本研究先運用傳統線性規劃法求工業電腦產業綠色材料在達到產能及利潤之理想解後,再利用可變空間規劃法突破柏拉圖前緣之限制,進而得到產能及利潤渴望解。對於本研究的結果在將來可作為工業電腦在綠色供應鏈中產能及利潤規劃之基礎。
According to the advancement of electronic technology and the rapid development and changes of the industry, people's dependence on technology products has also increased. In recent years, due to the high degree of industrial development, the relative climate anomalies, environmental damage, and human living environment have reached The extent of serious impact; as the harmful substances produced in production have caused serious pollution in the environment, people are paying more and more attention to environmental protection. The introduction of green materials and green supply-chains has become an imperative trend in the current electronics industry.
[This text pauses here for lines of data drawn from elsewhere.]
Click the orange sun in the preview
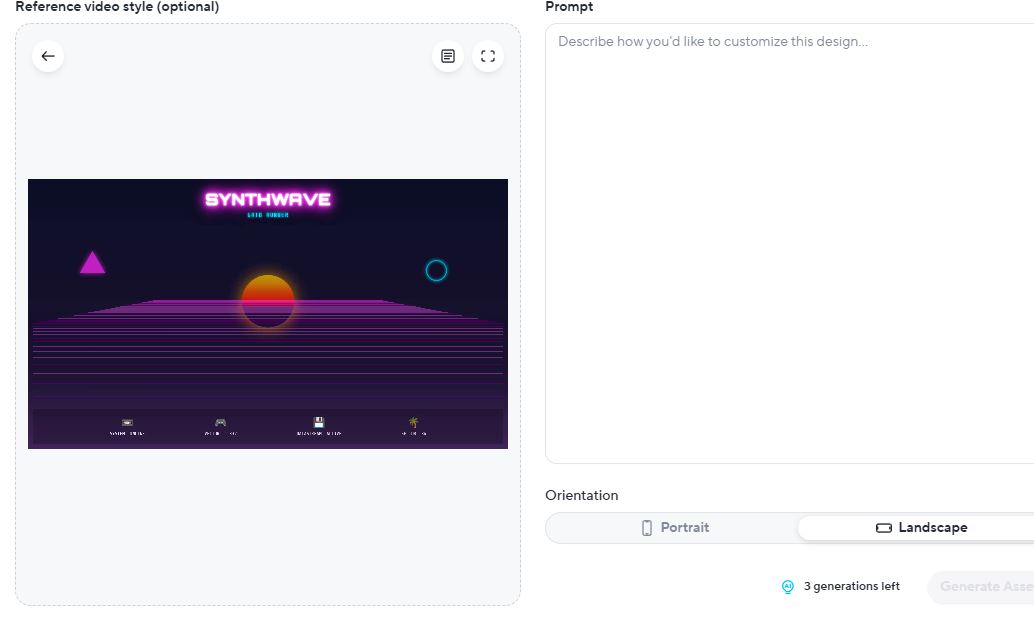Viewport: 1034px width, 618px height. pos(268,300)
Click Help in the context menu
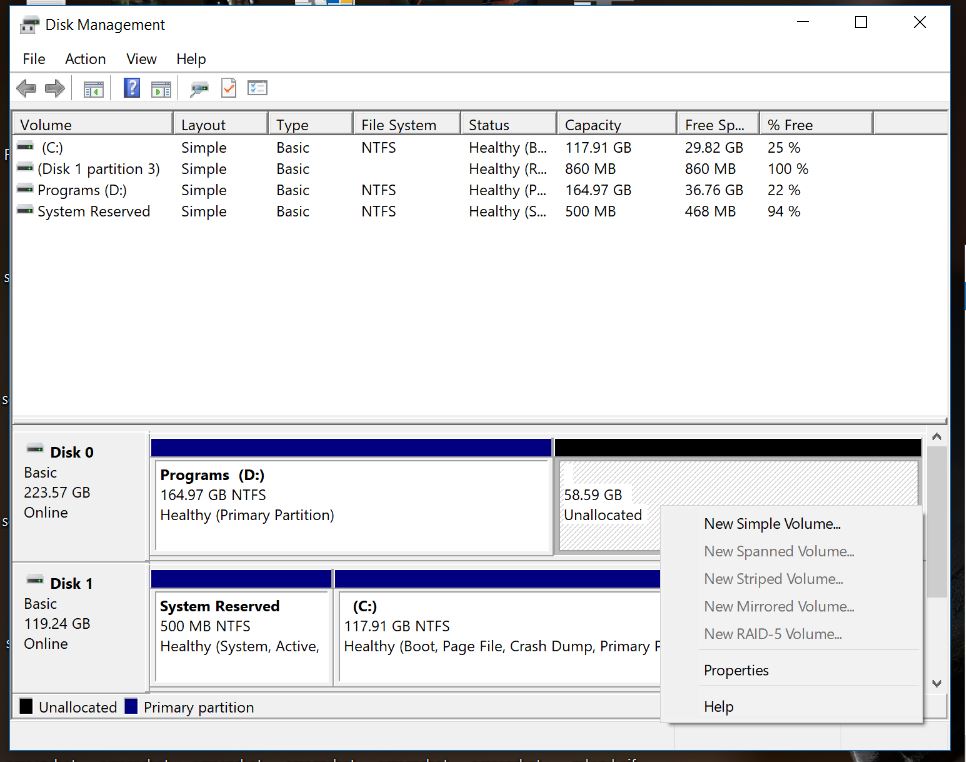Screen dimensions: 966x762 pyautogui.click(x=718, y=706)
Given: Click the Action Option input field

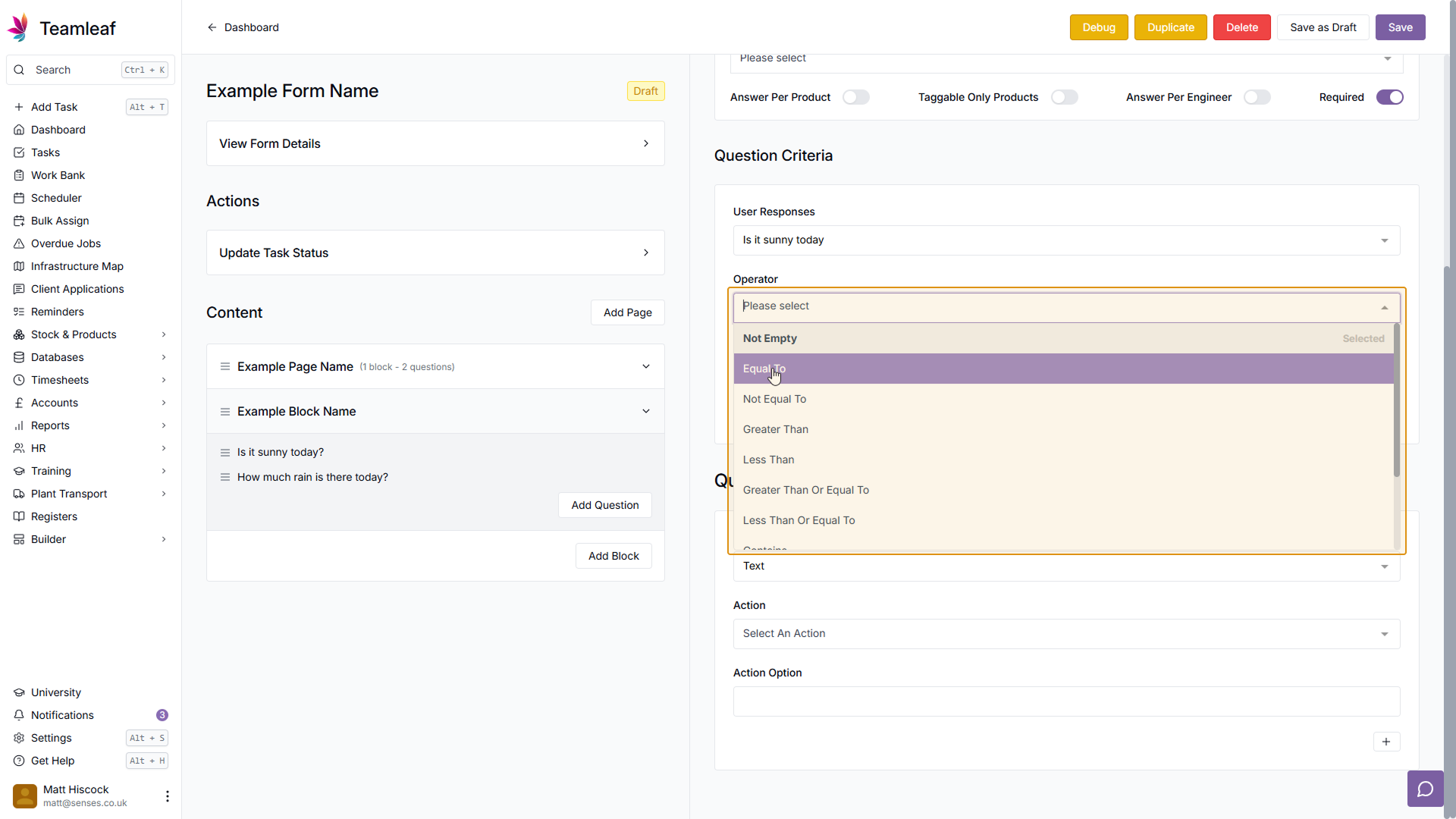Looking at the screenshot, I should [1065, 701].
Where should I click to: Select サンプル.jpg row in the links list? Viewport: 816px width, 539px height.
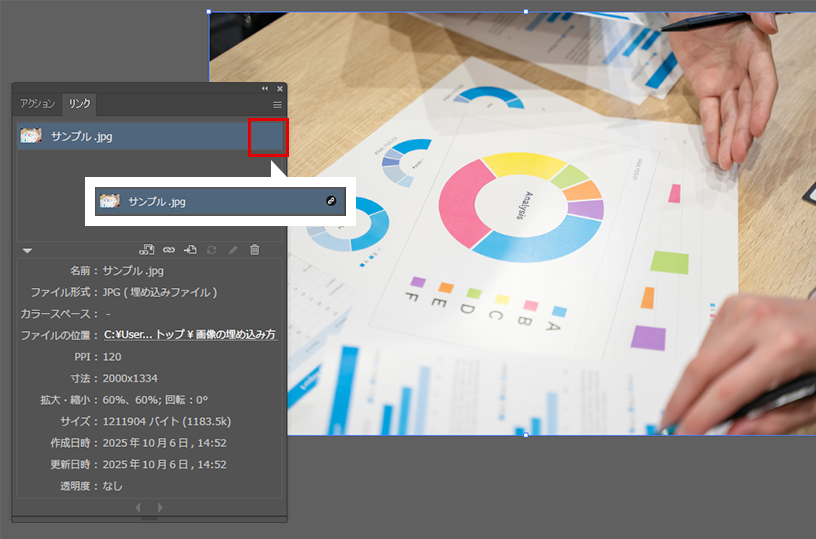pos(140,136)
When green materials and green supply-chains are introduced into the electronics industry, procurement has a significant impact on the environmental management performance of the entire green materials and supply-chain when it comes to supply-chain management.
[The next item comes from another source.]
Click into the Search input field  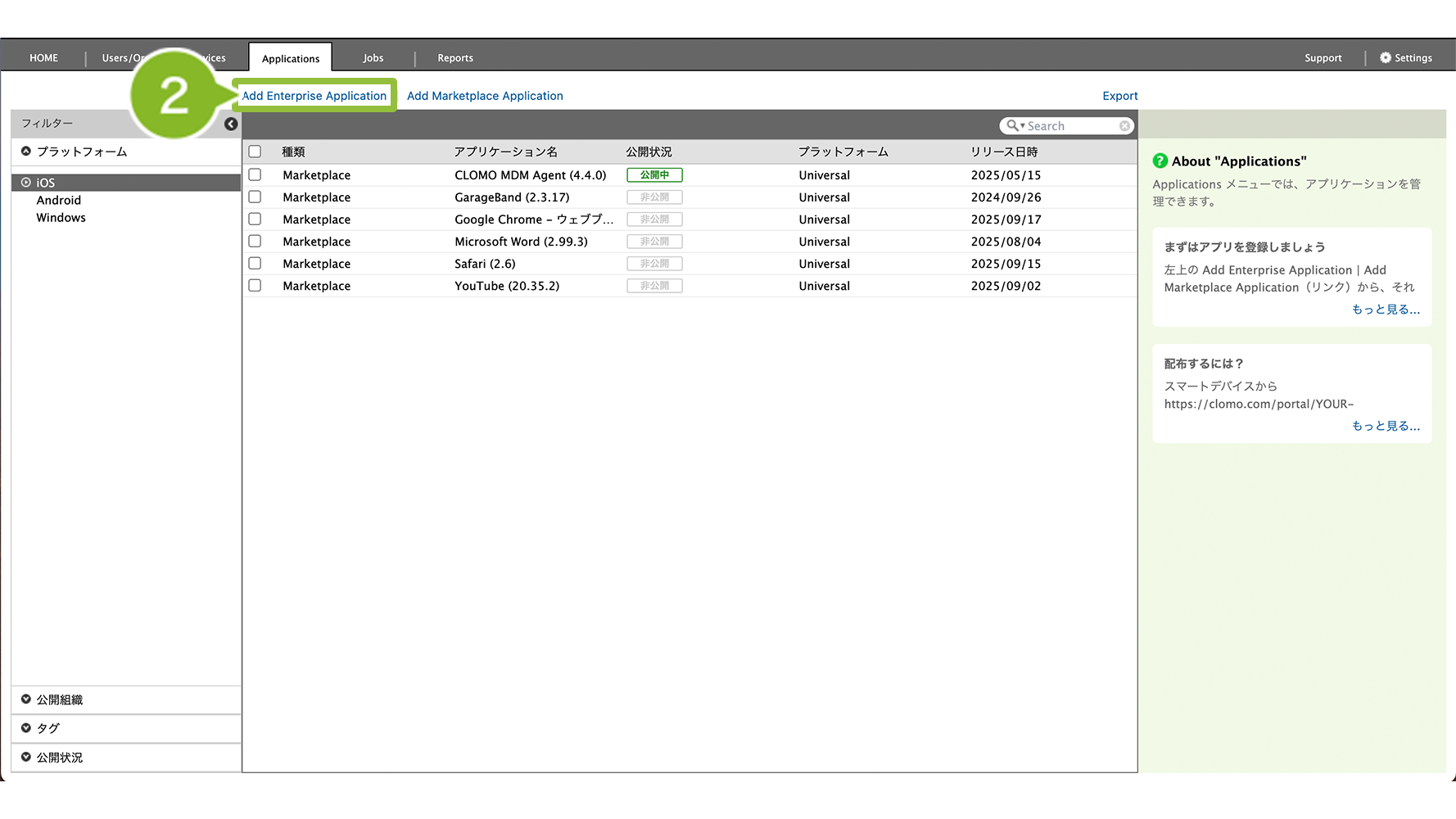(1071, 126)
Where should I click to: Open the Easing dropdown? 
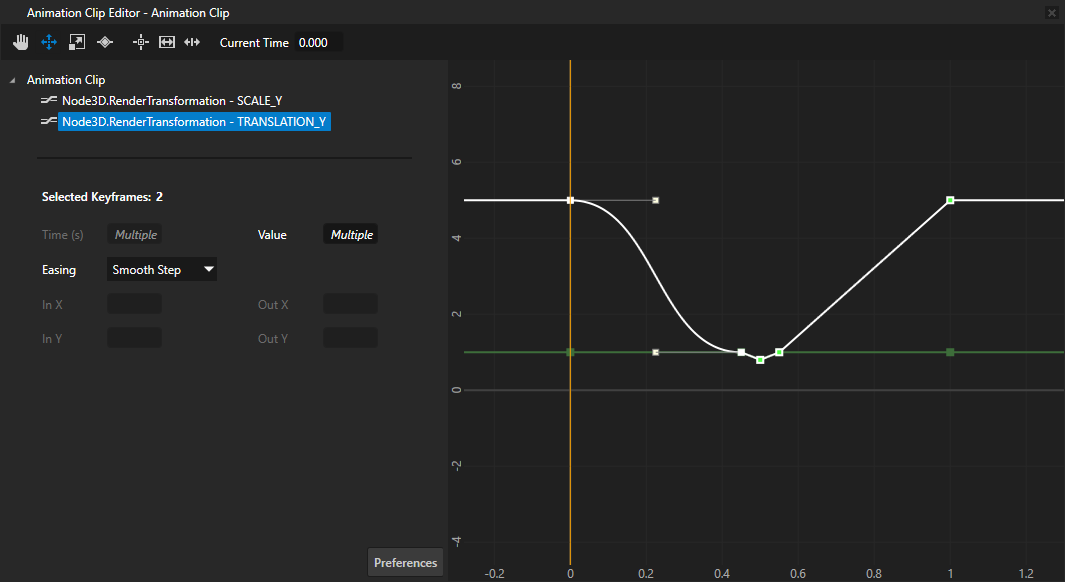[161, 269]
The procurement department's requirements for supply-chain materials and reverse logistics green standards and indicators will help promote the active research and development of the reverse material supply-chain and the application of green technologies, the adoption of environmentally friendly energy-saving processes, and the creation of safe and non-toxic workplaces; in order to improve the environmental awareness of suppliers, improve environmental management, and improve environmental standards.
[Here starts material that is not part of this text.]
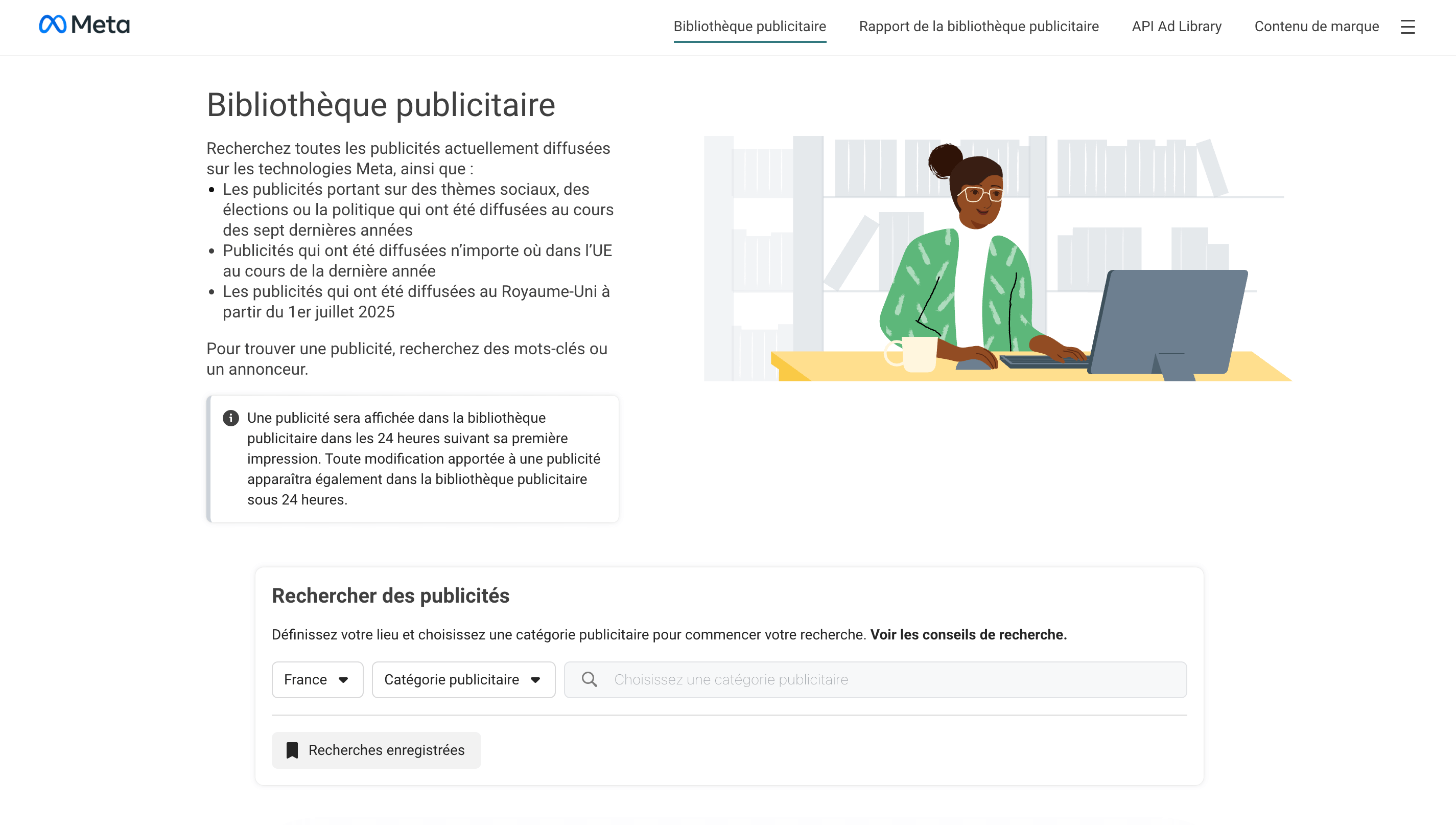Open the hamburger menu icon

click(1407, 27)

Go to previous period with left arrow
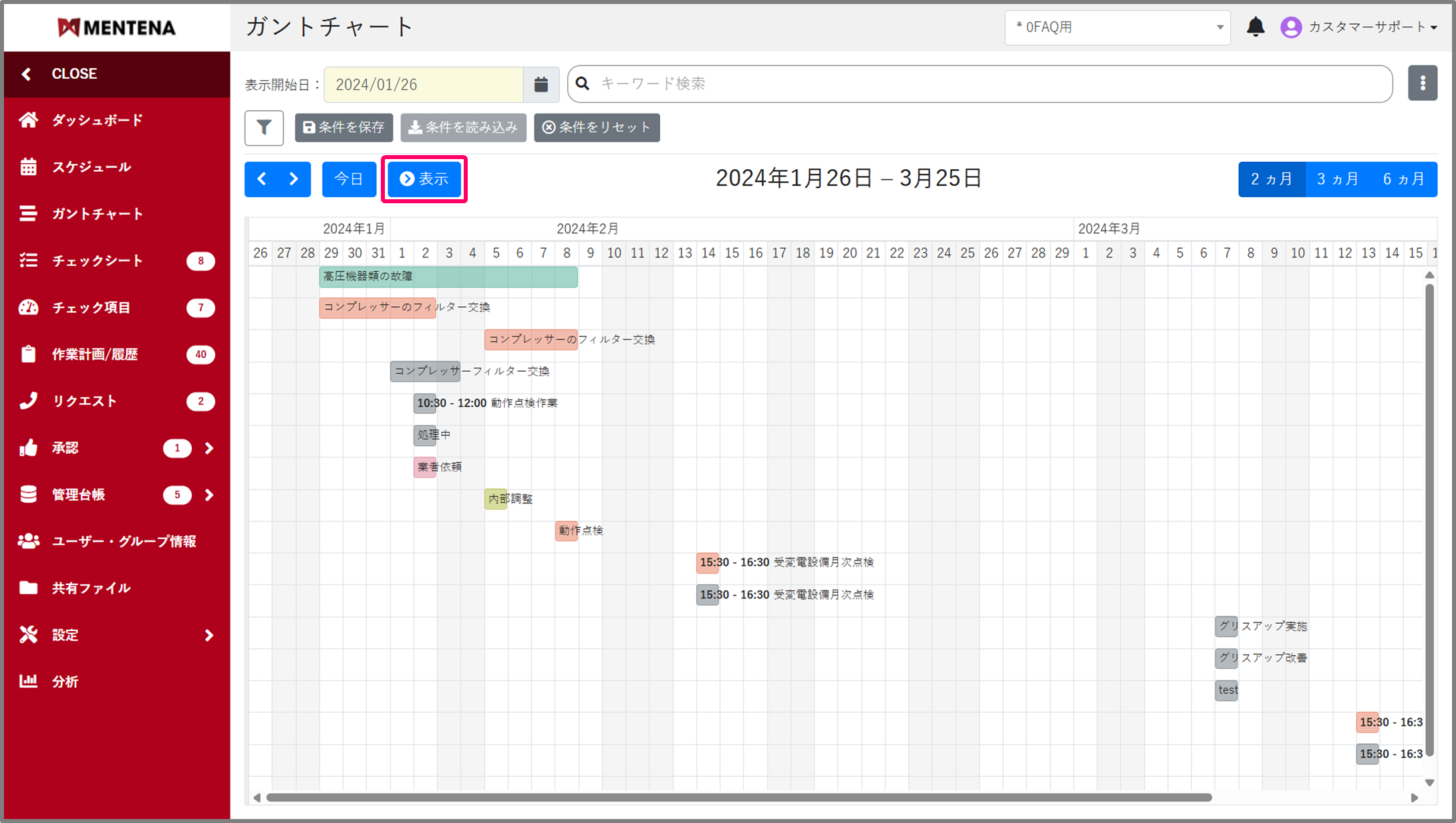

Due to the price of traditional materials, because the cost of the life cycle and the impact on the social environment does not need to be considered; the cost is lower than that of green materials. However, in addition to the cost increase, the application of green materials will increase the adverse rate generated during production. The cost of logistics materials is relatively high, especially in the industrial electronics industry, where the characteristics are customized and diversified. How can a company make production capacity and profit at the same time in a variety of industrial characteristics, so that it can optimize production efficiency and profit and achieve more with less effort in the whole green supply-chain.
This study first uses the traditional linear programming method to find the ideal point for the production capacity and profit of the green materials of the industrial computer industry, and then use the changeable space programming to break through the limits of Pareto optimal solution and then obtain produce capacity and profit aspires level. The results of this study will be used as the basis for industrial computer capacity, and profit planning in the green supply-chain in the future.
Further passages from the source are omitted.